■ **Set task**:
Extract every item below, reproducing each line word for word.

■ **The input**:
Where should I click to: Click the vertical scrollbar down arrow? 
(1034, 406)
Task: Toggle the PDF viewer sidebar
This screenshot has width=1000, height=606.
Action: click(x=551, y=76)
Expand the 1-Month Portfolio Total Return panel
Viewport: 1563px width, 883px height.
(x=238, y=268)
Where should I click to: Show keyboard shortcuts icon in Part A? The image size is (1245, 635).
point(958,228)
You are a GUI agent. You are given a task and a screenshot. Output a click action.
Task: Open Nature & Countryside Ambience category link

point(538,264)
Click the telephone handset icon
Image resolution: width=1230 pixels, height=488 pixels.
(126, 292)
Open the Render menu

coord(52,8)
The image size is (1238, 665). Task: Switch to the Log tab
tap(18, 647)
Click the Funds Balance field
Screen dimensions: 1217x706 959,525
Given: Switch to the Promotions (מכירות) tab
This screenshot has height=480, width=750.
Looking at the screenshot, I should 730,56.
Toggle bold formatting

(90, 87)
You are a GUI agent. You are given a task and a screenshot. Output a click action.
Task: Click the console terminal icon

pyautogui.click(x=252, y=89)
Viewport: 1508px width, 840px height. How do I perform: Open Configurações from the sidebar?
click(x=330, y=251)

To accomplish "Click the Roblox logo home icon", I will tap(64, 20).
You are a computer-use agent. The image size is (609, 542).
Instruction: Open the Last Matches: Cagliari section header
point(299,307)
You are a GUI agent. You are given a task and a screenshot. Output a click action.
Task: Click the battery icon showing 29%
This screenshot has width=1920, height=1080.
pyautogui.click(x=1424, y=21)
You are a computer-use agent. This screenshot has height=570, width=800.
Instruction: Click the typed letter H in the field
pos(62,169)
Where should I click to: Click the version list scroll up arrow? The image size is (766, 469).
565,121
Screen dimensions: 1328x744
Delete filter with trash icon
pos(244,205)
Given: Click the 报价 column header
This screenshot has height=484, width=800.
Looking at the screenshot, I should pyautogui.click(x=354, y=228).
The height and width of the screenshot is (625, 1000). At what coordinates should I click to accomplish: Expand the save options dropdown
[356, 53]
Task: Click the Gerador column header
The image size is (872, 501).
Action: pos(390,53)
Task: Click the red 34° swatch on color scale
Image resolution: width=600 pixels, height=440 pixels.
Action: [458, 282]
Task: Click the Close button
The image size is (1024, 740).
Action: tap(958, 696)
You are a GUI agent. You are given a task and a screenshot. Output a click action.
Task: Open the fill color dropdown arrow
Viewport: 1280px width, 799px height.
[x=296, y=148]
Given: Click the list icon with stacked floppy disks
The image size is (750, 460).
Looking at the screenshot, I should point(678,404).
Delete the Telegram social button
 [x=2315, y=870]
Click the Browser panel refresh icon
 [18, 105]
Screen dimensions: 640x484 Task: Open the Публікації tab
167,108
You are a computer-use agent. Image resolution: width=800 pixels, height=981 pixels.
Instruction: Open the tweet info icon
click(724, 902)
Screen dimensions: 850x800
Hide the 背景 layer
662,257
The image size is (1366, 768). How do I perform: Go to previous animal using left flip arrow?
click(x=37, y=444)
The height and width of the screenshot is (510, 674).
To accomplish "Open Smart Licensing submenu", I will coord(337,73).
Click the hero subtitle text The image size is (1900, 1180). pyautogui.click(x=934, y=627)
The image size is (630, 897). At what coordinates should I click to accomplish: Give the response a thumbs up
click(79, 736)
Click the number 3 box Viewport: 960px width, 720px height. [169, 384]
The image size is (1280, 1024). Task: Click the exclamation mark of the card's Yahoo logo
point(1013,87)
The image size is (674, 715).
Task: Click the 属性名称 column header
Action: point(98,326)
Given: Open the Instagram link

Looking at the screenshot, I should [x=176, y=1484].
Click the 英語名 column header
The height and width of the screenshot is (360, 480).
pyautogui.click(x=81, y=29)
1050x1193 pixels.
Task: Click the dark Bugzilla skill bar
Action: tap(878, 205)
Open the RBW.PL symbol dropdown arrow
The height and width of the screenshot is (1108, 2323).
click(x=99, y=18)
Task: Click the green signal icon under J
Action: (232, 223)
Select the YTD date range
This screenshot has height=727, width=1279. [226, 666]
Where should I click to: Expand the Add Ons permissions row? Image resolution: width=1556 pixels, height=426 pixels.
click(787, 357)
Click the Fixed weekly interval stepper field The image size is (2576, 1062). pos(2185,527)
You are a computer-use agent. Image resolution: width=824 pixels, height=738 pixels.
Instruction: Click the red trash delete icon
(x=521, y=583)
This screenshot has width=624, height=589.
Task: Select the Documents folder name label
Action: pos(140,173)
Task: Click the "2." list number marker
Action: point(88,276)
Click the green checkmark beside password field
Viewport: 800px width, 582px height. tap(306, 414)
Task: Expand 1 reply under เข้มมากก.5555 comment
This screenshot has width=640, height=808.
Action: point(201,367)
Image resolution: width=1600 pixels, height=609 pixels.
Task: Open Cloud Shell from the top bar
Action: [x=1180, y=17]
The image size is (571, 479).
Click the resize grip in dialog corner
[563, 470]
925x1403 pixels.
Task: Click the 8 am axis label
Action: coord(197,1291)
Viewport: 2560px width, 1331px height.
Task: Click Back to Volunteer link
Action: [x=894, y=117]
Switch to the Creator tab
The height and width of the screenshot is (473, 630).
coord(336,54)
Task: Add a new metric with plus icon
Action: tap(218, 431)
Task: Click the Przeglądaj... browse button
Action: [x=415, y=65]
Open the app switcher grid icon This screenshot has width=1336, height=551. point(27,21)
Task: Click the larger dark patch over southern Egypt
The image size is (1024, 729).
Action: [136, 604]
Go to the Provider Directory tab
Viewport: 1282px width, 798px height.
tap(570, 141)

■ **Exercise answer**:
Where should I click to: Click the vertical scrollbar down arrow? 
(1034, 406)
Task: Toggle the PDF viewer sidebar
This screenshot has width=1000, height=606.
Action: click(x=551, y=76)
Expand the 1-Month Portfolio Total Return panel
Viewport: 1563px width, 883px height.
(x=238, y=268)
Where should I click to: Show keyboard shortcuts icon in Part A? The image size is (1245, 635).
point(958,228)
You are a GUI agent. You are given a task and a screenshot. Output a click action.
Task: Open Nature & Countryside Ambience category link

point(538,264)
Click the telephone handset icon
Image resolution: width=1230 pixels, height=488 pixels.
(126, 292)
Open the Render menu

coord(52,8)
The image size is (1238, 665). Task: Switch to the Log tab
tap(18, 647)
Click the Funds Balance field
Screen dimensions: 1217x706 959,525
Given: Switch to the Promotions (מכירות) tab
This screenshot has height=480, width=750.
Looking at the screenshot, I should 730,56.
Toggle bold formatting

(90, 87)
You are a GUI agent. You are given a task and a screenshot. Output a click action.
Task: Click the console terminal icon

pyautogui.click(x=252, y=89)
Viewport: 1508px width, 840px height. How do I perform: Open Configurações from the sidebar?
click(x=330, y=251)

To accomplish "Click the Roblox logo home icon", I will tap(64, 20).
You are a computer-use agent. The image size is (609, 542).
Instruction: Open the Last Matches: Cagliari section header
point(299,307)
You are a GUI agent. You are given a task and a screenshot. Output a click action.
Task: Click the battery icon showing 29%
This screenshot has width=1920, height=1080.
pyautogui.click(x=1424, y=21)
You are a computer-use agent. This screenshot has height=570, width=800.
Instruction: Click the typed letter H in the field
pos(62,169)
Where should I click to: Click the version list scroll up arrow? The image size is (766, 469).
565,121
Screen dimensions: 1328x744
Delete filter with trash icon
pos(244,205)
Given: Click the 报价 column header
This screenshot has height=484, width=800.
Looking at the screenshot, I should pyautogui.click(x=354, y=228).
The height and width of the screenshot is (625, 1000). At what coordinates should I click to accomplish: Expand the save options dropdown
[356, 53]
Task: Click the Gerador column header
The image size is (872, 501).
Action: pos(390,53)
Task: Click the red 34° swatch on color scale
Image resolution: width=600 pixels, height=440 pixels.
Action: [458, 282]
Task: Click the Close button
The image size is (1024, 740).
Action: tap(958, 696)
You are a GUI agent. You are given a task and a screenshot. Output a click action.
Task: Open the fill color dropdown arrow
Viewport: 1280px width, 799px height.
[x=296, y=148]
Given: Click the list icon with stacked floppy disks
The image size is (750, 460).
Looking at the screenshot, I should point(678,404).
Delete the Telegram social button
 [x=2315, y=870]
Click the Browser panel refresh icon
 [18, 105]
Screen dimensions: 640x484 Task: Open the Публікації tab
167,108
You are a computer-use agent. Image resolution: width=800 pixels, height=981 pixels.
Instruction: Open the tweet info icon
click(724, 902)
Screen dimensions: 850x800
Hide the 背景 layer
662,257
The image size is (1366, 768). How do I perform: Go to previous animal using left flip arrow?
click(x=37, y=444)
The height and width of the screenshot is (510, 674).
To accomplish "Open Smart Licensing submenu", I will coord(337,73).
Click the hero subtitle text The image size is (1900, 1180). pyautogui.click(x=934, y=627)
The image size is (630, 897). At what coordinates should I click to accomplish: Give the response a thumbs up
click(79, 736)
Click the number 3 box Viewport: 960px width, 720px height. [169, 384]
The image size is (1280, 1024). Task: Click the exclamation mark of the card's Yahoo logo
point(1013,87)
The image size is (674, 715).
Task: Click the 属性名称 column header
Action: point(98,326)
Given: Open the Instagram link

Looking at the screenshot, I should [x=176, y=1484].
Click the 英語名 column header
The height and width of the screenshot is (360, 480).
pyautogui.click(x=81, y=29)
1050x1193 pixels.
Task: Click the dark Bugzilla skill bar
Action: tap(878, 205)
Open the RBW.PL symbol dropdown arrow
The height and width of the screenshot is (1108, 2323).
click(x=99, y=18)
Task: Click the green signal icon under J
Action: (232, 223)
Select the YTD date range
This screenshot has height=727, width=1279. [226, 666]
Where should I click to: Expand the Add Ons permissions row? Image resolution: width=1556 pixels, height=426 pixels.
click(787, 357)
Click the Fixed weekly interval stepper field The image size is (2576, 1062). pos(2185,527)
You are a computer-use agent. Image resolution: width=824 pixels, height=738 pixels.
Instruction: Click the red trash delete icon
(x=521, y=583)
This screenshot has width=624, height=589.
Task: Select the Documents folder name label
Action: pos(140,173)
Task: Click the "2." list number marker
Action: point(88,276)
Click the green checkmark beside password field
Viewport: 800px width, 582px height. tap(306, 414)
Task: Expand 1 reply under เข้มมากก.5555 comment
This screenshot has width=640, height=808.
Action: point(201,367)
Image resolution: width=1600 pixels, height=609 pixels.
Task: Open Cloud Shell from the top bar
Action: [x=1180, y=17]
The image size is (571, 479).
Click the resize grip in dialog corner
[563, 470]
925x1403 pixels.
Task: Click the 8 am axis label
Action: coord(197,1291)
Viewport: 2560px width, 1331px height.
Task: Click Back to Volunteer link
Action: [x=894, y=117]
Switch to the Creator tab
The height and width of the screenshot is (473, 630).
coord(336,54)
Task: Add a new metric with plus icon
Action: tap(218, 431)
Task: Click the Przeglądaj... browse button
Action: [x=415, y=65]
Open the app switcher grid icon This screenshot has width=1336, height=551. point(27,21)
Task: Click the larger dark patch over southern Egypt
The image size is (1024, 729).
Action: [136, 604]
Go to the Provider Directory tab
Viewport: 1282px width, 798px height.
tap(570, 141)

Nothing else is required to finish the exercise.